これでようやく騒がしい人と、おっかない人がいなくなったので、何となく気が休まる。

 くおんさんとたまこちゃんに、お茶でも淹れてあげられたらいいのだけれど。

 どれ、と思って辺りを見回せば。

 テーブルと3人掛けほどの椅子だけはあるものの、殺風景な真っ白の壁紙といい、花瓶やインテリアのひとつもないチェストといい、思いやりとかもてなしとかの概念がないというか、本当に事務的にそれらが据え付けてあるだけで、ポットも急須も水差しもありはしない。

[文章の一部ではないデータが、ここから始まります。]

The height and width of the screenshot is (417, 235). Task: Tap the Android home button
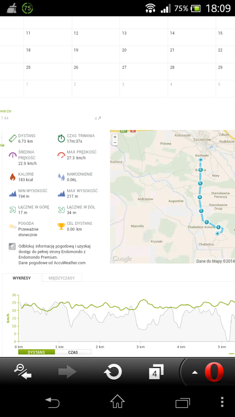[x=118, y=401]
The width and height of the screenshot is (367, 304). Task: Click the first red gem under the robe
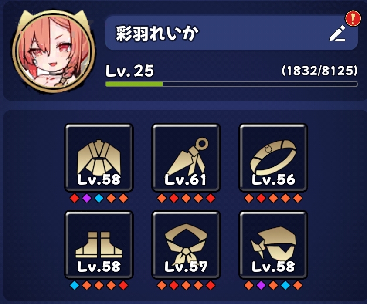[x=75, y=198]
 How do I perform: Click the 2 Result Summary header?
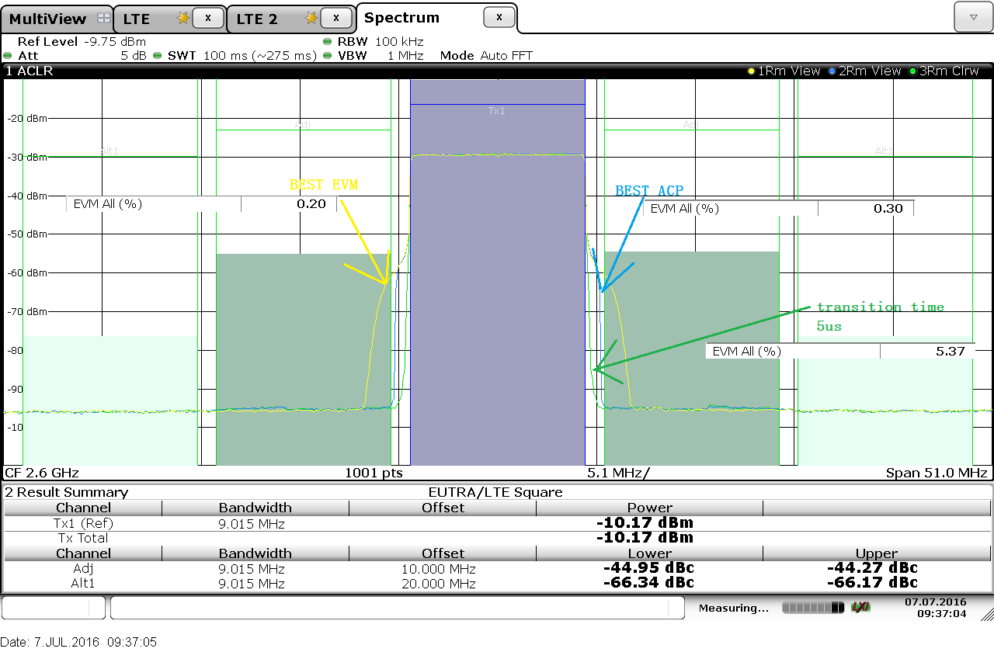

 どうもこういうところは「役所」みたいだが、今日びそれこそ本当の役場でも、来客が白湯くらいは飲めるようになってないだろうか。


 それこそホテルでも旅館でもなく、応接室ですらなく、単なる待機室。と言う感じである。

 中に入ってから自販機みたいなものも見なかったし、なら、飲み物はどこかでもらってくるか。

 そう思いながら、

 ――喉乾いたりしてませんかくおんさん? たまこちゃんも。

 と呼びかけてみれば、


「……あのっ!くおんさんは、いつ頃昴一郎と出会ったんですか?」

「……その、始めては、わたしが困っているところを、昴一郎さんが助けて下さって」

「わぁぁ……それって何だか素敵です……!」


 部外者がいなくなった途端に固い長椅子に腰かけたくおんさんに、たまこちゃんがにじり寄り、質問攻めにしていた。

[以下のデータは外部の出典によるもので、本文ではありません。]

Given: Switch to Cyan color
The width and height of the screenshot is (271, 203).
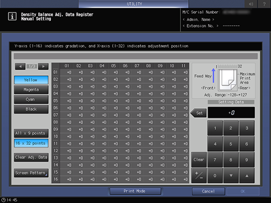Looking at the screenshot, I should (x=31, y=99).
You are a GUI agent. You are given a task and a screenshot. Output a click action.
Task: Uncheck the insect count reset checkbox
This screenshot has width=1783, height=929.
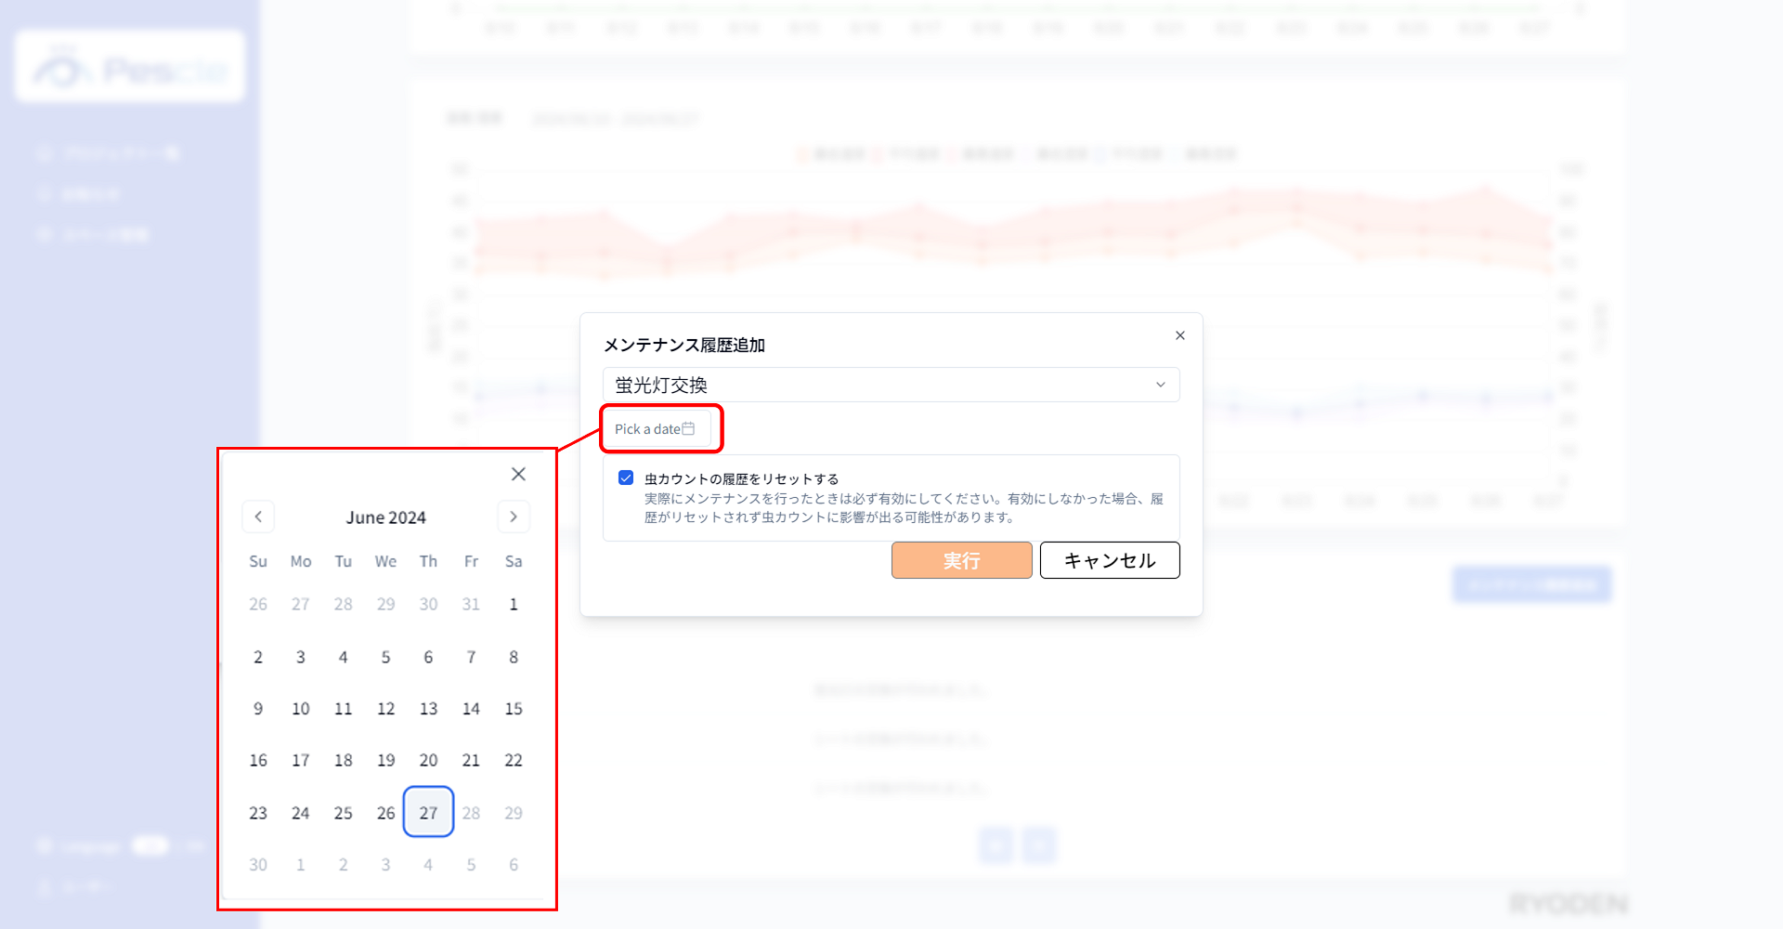pos(626,478)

 いったいぼくとくおんさんという組み合わせの何が君をそうさせるんだたまこちゃん。

 何故に、そうも常時強火なんだ。


「……たまこちゃん、くおんさんはまだ疲れてるからさ、話し相手になってくれるのはありがたいけど、少し休ませてあげてもらえるかな?」

 と彼女の熱に水を注すように窘めると、

「……そ、そう……うん……そうだね……」

 と、不承不承ではあるもののわかってはくれたようで、存外素直に引き下がる。

「ここはあくまで仮の待ち部屋だからさ、居心地も快適じゃないし、そんなに長くいる訳じゃなさそうだし、ちゃんと落ち着ける場所に移ってから話しよう、ね?」

「……わかった」

 と、たまこちゃんが納得してくれたところで、


 ――さて、そろそろそれなりに時間が経つし、書類持ってきてくれるひと。というのも来るんではないか、と思い、軽くドアを開けて半身を外に出したところで、


 ――むぎゅ!

 と、弾力溢れる感触が横合いからぶつかって来てつんのめる。

 転倒することこそなかったものの、ゴムの壁にぶつかってしまったみたいに、部屋の中に押し戻された。


「――っと……!」

「……ああ、これは失礼いたしました!」

 ――と声をかけてきた人物が誰であるのか、ぼくは失礼ながら咄嗟に認識できず……

 先方から、 

「……あれ……あの、もしかして、こーいちくん……ですか?」

 と、知る限り唯一人しか用いない呼び名で呼ばわれて、ようやくそれに気付く。


「……もしかして、かなめさん?」

「んぁ? 他の誰だと思うんですか?」


 そして彼女の身形をまじまじと視界に納めて……


「何その格好!」

「何やってんですかきみ?」

 ……ぼくたち二人の口からは、奇しくも同時に同じ言葉が飛び出していた。

 失礼ながら、〈彼女〉を見た時、咄嗟に正体が判らなかった。

 どこのどなた様かと思ってしまった。

 お目にかかったかなめさんの出で立ちと言うのが、件のタンクトップとカーゴパンツという、ワイルドかつセクシーな装いではなく、ネクタイをきちんと締め、シックにまとめた中にフェミニンな華やかさも兼ね備え、肩も背中も、双つのふくらみもきれいにしまい込まれた、どこに出ても恥ずかしくない、クラシカルなフォーマルコーデだったのである。